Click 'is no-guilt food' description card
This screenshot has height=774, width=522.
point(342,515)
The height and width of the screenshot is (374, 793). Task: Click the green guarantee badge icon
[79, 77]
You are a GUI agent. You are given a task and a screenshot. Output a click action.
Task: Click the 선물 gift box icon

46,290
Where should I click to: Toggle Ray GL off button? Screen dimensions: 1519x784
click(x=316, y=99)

* * *

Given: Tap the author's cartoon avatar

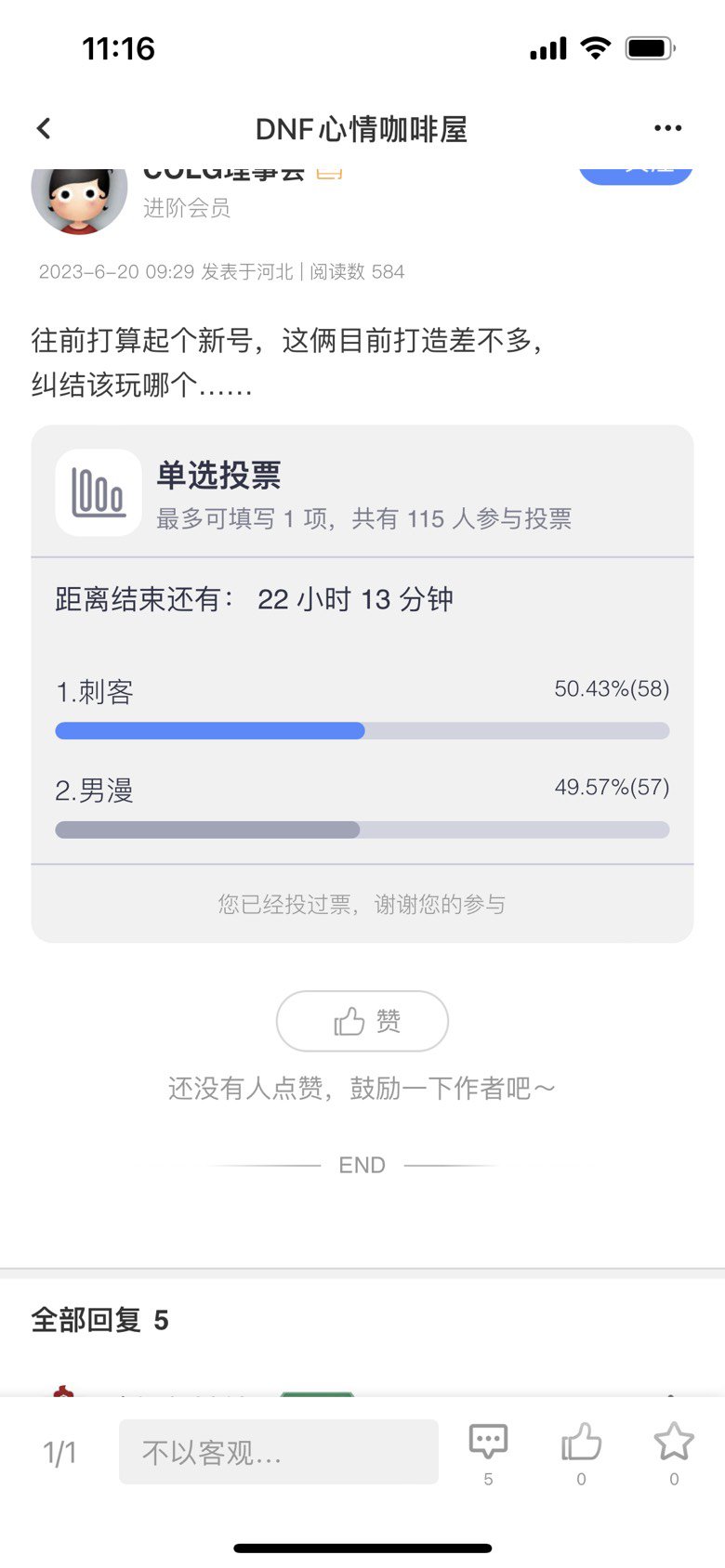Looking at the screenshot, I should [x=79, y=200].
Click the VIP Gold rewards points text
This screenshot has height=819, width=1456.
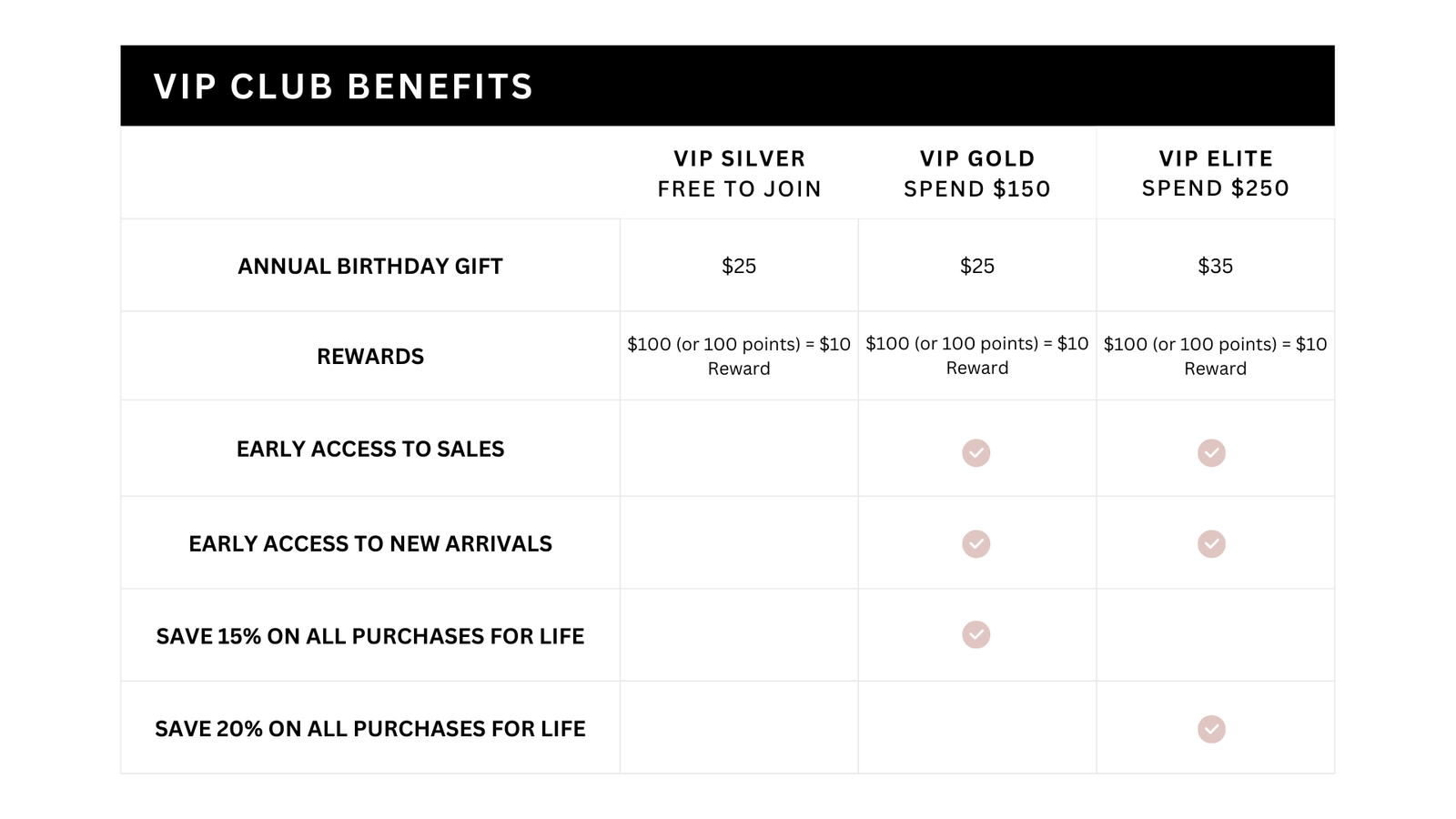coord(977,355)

Aim of the task >>
Copy the lines above exactly, beginning at the line that has "This screenshot has height=774, width=522." and stopping after the line that has "You are a GUI", and omit the rest.

Solution for this task >>
This screenshot has height=774, width=522.
point(342,515)
The height and width of the screenshot is (374, 793). Task: Click the green guarantee badge icon
[79, 77]
You are a GUI agent. You are given a task and a screenshot. Output a click action.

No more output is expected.